> _WHAT TO DO_
Write down every entry once more, exactly as it reads.

> _Stored data_
· · · · ·

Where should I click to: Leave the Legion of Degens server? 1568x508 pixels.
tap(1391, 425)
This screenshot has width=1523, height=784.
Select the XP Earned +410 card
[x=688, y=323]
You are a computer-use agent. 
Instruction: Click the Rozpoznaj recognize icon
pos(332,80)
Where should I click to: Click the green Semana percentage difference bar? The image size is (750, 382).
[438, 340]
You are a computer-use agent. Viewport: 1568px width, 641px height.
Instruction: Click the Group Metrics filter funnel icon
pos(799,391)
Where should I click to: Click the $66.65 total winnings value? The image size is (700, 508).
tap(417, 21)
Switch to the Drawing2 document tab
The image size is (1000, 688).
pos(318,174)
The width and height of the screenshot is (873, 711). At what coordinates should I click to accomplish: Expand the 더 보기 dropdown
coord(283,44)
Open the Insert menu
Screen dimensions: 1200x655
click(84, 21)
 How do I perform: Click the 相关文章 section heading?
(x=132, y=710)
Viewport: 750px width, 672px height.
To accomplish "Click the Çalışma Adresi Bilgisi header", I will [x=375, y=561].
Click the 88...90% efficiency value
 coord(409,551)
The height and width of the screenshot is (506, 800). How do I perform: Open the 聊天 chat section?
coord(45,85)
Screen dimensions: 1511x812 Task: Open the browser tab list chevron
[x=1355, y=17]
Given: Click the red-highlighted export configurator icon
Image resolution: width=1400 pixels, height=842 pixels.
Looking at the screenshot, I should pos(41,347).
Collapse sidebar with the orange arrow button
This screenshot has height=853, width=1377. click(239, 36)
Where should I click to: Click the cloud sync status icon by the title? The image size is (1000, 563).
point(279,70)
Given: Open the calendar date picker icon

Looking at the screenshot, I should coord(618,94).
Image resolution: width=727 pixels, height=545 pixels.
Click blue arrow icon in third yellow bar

· · · · ·

> _EXERCISE OUTPUT_
Where should I click to: Leave the Legion of Degens server? 1568x508 pixels.
tap(1391, 425)
This screenshot has width=1523, height=784.
Select the XP Earned +410 card
[x=688, y=323]
You are a computer-use agent. 
Instruction: Click the Rozpoznaj recognize icon
pos(332,80)
Where should I click to: Click the green Semana percentage difference bar? The image size is (750, 382).
[438, 340]
You are a computer-use agent. Viewport: 1568px width, 641px height.
Instruction: Click the Group Metrics filter funnel icon
pos(799,391)
Where should I click to: Click the $66.65 total winnings value? The image size is (700, 508).
tap(417, 21)
Switch to the Drawing2 document tab
The image size is (1000, 688).
pos(318,174)
The width and height of the screenshot is (873, 711). At what coordinates should I click to accomplish: Expand the 더 보기 dropdown
coord(283,44)
Open the Insert menu
Screen dimensions: 1200x655
click(84, 21)
 How do I perform: Click the 相关文章 section heading?
(x=132, y=710)
Viewport: 750px width, 672px height.
To accomplish "Click the Çalışma Adresi Bilgisi header", I will [x=375, y=561].
Click the 88...90% efficiency value
 coord(409,551)
The height and width of the screenshot is (506, 800). How do I perform: Open the 聊天 chat section?
coord(45,85)
Screen dimensions: 1511x812 Task: Open the browser tab list chevron
[x=1355, y=17]
Given: Click the red-highlighted export configurator icon
Image resolution: width=1400 pixels, height=842 pixels.
Looking at the screenshot, I should pos(41,347).
Collapse sidebar with the orange arrow button
This screenshot has height=853, width=1377. click(239, 36)
Where should I click to: Click the cloud sync status icon by the title? The image size is (1000, 563).
point(279,70)
Given: Open the calendar date picker icon

Looking at the screenshot, I should coord(618,94).
Image resolution: width=727 pixels, height=545 pixels.
Click blue arrow icon in third yellow bar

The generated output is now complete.